Protein sources that are high in gluten content and infected with mercury are the main offenders when it comes to thyroid imbalance. Gluten is linked to an increase in the risk of autoimmune thyroiditis – one of the leading causes of hypothyroidism, while mercury acts as an endocrine disruptor to not just thyroid but also estrogen. It acts as a xenoestrogen, mimicking and blocking our natural estrogen receptors. As for mercury, it confuses the thyroid gland into thinking that it’s iodine since the two elements are so biochemically similar. For this reason, the thyroid gland ends up absorbing and storing large quantities of mercury – leading to mercury poisoning.


Protein sources that are high in mercury content are usually fish from mercury-laden water bodies – namely swordfish, tuna, and shark. Processed and prepared versions of your favorite meats are usually high in gluten content so you need to steer clear from these as well.

If you love seafood, you can go for cod, Alaskan salmon, tilapia, snapper, trout, mackerel, sardines, anchovies, flounder, herring, crab, oysters, clams, and scallops – these are safe sources of marine protein. As far as choosing gluten-free protein is concerned, going for fresh lean cuts of meat are your safest bet.

Best Protein Sources For Vegans

 Legumes and lentils, gluten-free pea protein, hemp protein, seeds, and nuts are good sources of protein for vegans.

  • Legumes and lentils: Some of these may cause inflammation in certain people, so consult your nutritionist for advise
  • Pea Protein: Choose one that’s gluten and dairy-free and low in sugar
  • Hemp Protein: Particularly helpful for solving gut-related problems
  • Seeds: Include lots of flax, sunflower, and chia seeds
  • Nuts: Try Brazil and Macadamia nuts; they are less carb-ridden.

Avoid: All things gluten and inflammatory like rye, seitan, oats, barley, and wheat.
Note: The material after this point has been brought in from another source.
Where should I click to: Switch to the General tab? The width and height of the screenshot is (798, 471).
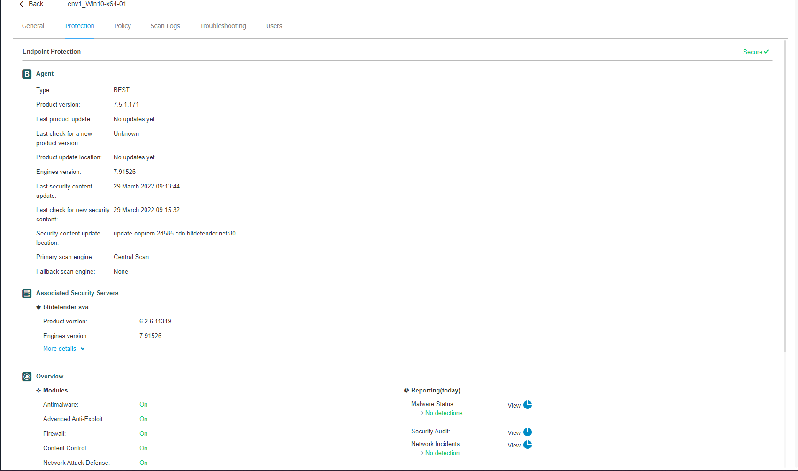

Wheat-based derivatives like wheat starch, cracked wheat, wheat germ, wheat bran, kamut, semolina, farina, spelt, and graham flour also contain fair amounts of gluten, so you need to stay away from these as well.

Best Protein Sources For Meat-Eaters

Lean cuts of meat from grass-fed animals, pastured eggs and wild-caught fish are good protein sources for meat-eaters.

  • Wild-caught fish and crustaceans: Anchovies, salmon, herring, sardines, mackerel, oysters, crab, and clams
  • Red meat: Always check if the animals were wild or grass-fed
  • Pastured eggs and poultry
  • Vegan sources: All those mentioned earlier

Avoid: Processed grain-fed meat or poultry, mercury-laden fish such as tuna, shark, and swordfish and dairy if you’re lactose intolerant

Note: If you eat the same type of food for a long time, your body eventually develops an intolerance for it and will no longer be able to get the same nutritional benefits as it used to earlier. To prevent this from happening, focus on adopting a diet that allows for a healthy rotation of different foods and species.